**RECORD EXCERPTS:**
━━━━━━

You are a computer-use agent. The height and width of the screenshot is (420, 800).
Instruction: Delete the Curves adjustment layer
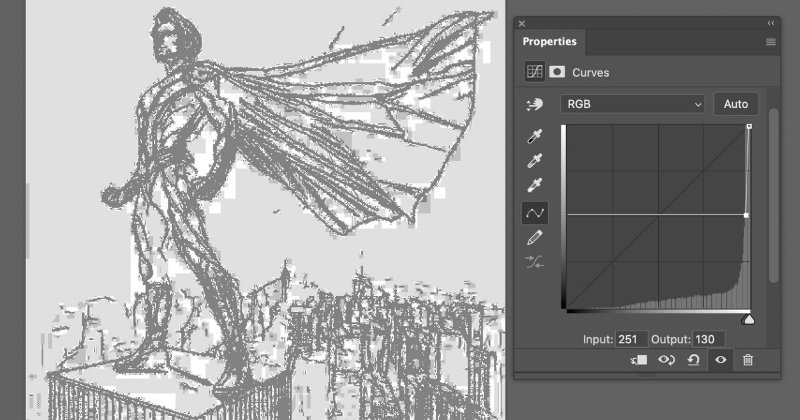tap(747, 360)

━━━━━━

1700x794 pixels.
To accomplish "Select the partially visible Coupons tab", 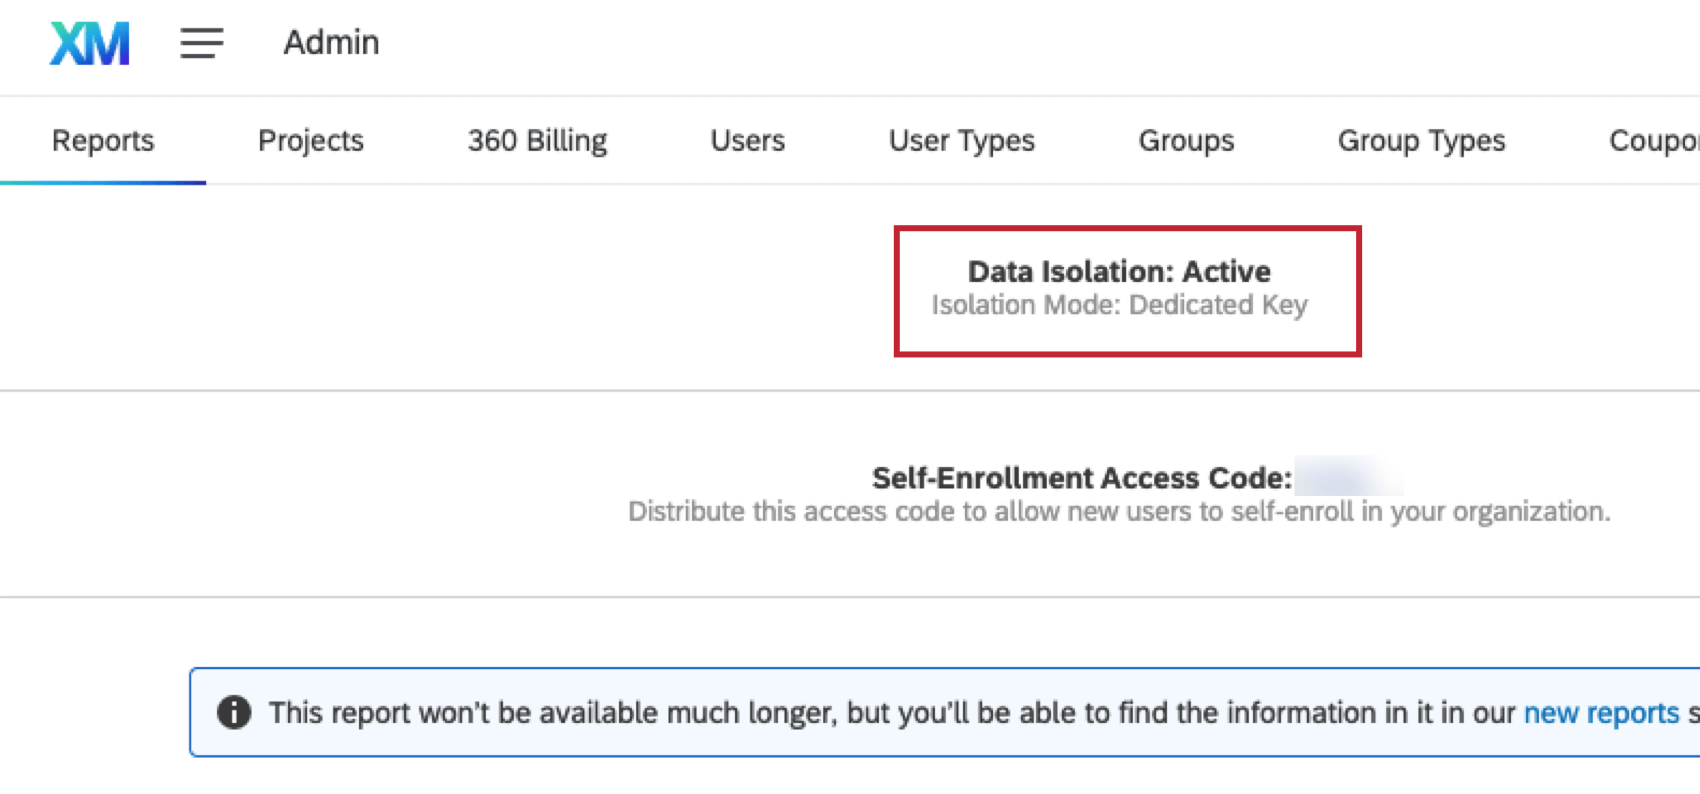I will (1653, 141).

━━━━━━

**YOUR INSTRUCTIONS:**
Please render the part of the listing that opens with the line containing "You are a computer-use" and closes with the line containing "tap(747, 360)", both included, as a Markdown table with the columns Row and Line. Skip blank lines and leave the pictures out.

**EXERCISE RESPONSE:**
| Row | Line |
|---|---|
| 1 | You are a computer-use agent. The height and width of the screenshot is (420, 800). |
| 2 | Instruction: Delete the Curves adjustment layer |
| 3 | tap(747, 360) |